## **SHIFTKEY x ACENET: Machine Learning Basics**
**Module 2: Implementations of Machine Learning -- Regression**




Here we will be doing a classification analysis on a generated dataset that represents the phytoplankton concentration in the ocean.

Read about phytopanton here:

https://en.wikipedia.org/wiki/Phytoplankton

The features that were generated to calculate this concentration are:

- sea surface temperature
- nutrient levels
- sunlight hours

These variables are generated by a normal distribution, a gamma distribution, and a normal distribution, respectively.

There are then added together in the form:

$\text{phytoplankton concentration} = \sin(\text{sea surface temperature}) + (\text{nutrient levels})^2 + e^{\text{sunlight hours}}$

These distributions and the equation were arbitrarily designed to show how different regression methods work.

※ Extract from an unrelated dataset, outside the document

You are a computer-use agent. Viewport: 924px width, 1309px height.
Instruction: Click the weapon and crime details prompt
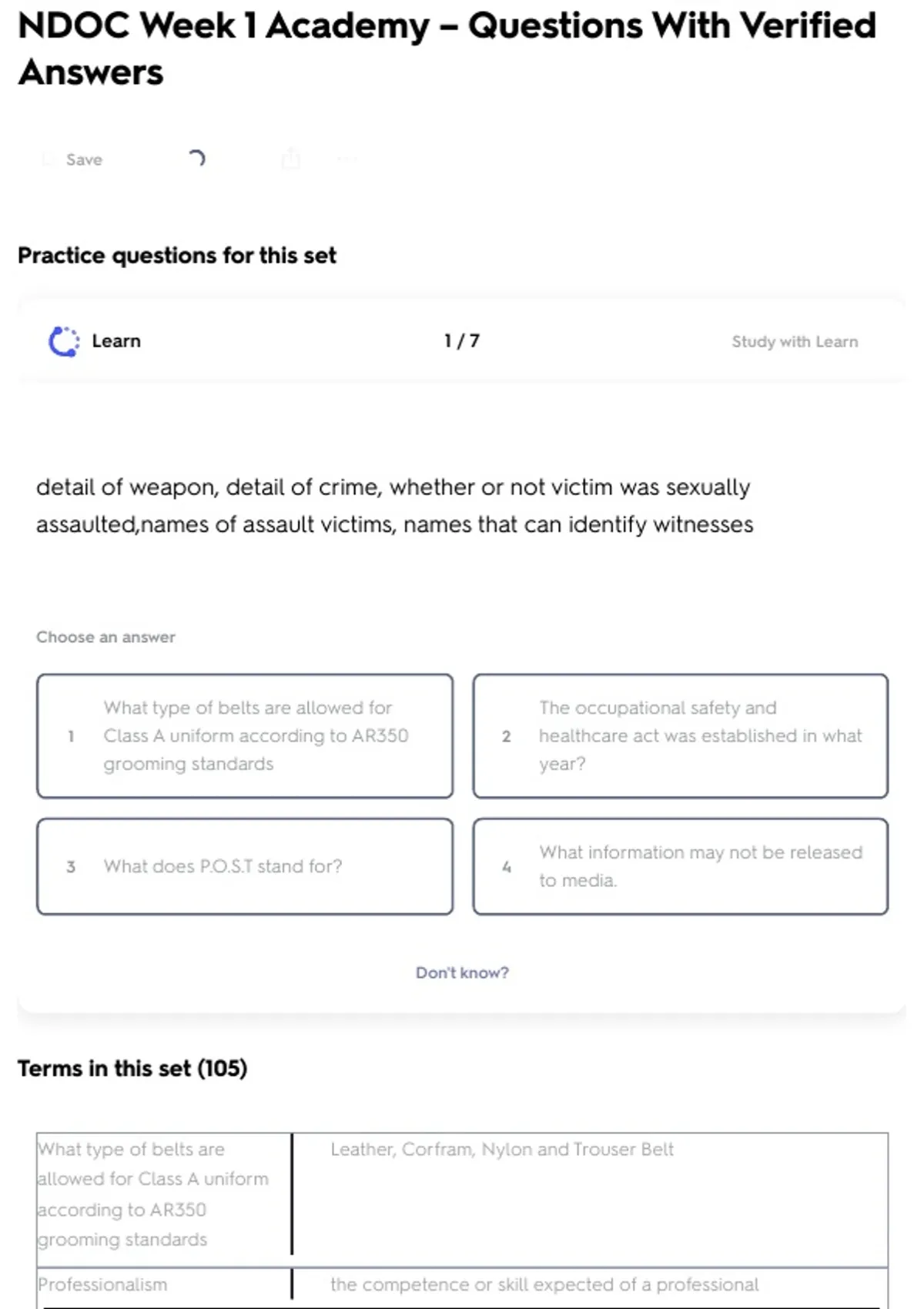click(x=394, y=506)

I encourage you to mess around with these, change up the distributions etc and see how the analysis may change.

In [None]:
# IMPORT DATA

import numpy as np
import matplotlib.pyplot as plt
import seaborn as sns
import pandas as pd
from sklearn.model_selection import train_test_split
from sklearn.preprocessing import StandardScaler
from sklearn.metrics import mean_squared_error, r2_score

from sklearn.linear_model import LinearRegression
from sklearn.ensemble import RandomForestRegressor

The analysis demonstrates how to use machine learning, specifically deep learning with PyTorch, to model and predict phytoplankton concentration based on oceanographic variables, showcasing a non-linear relationship.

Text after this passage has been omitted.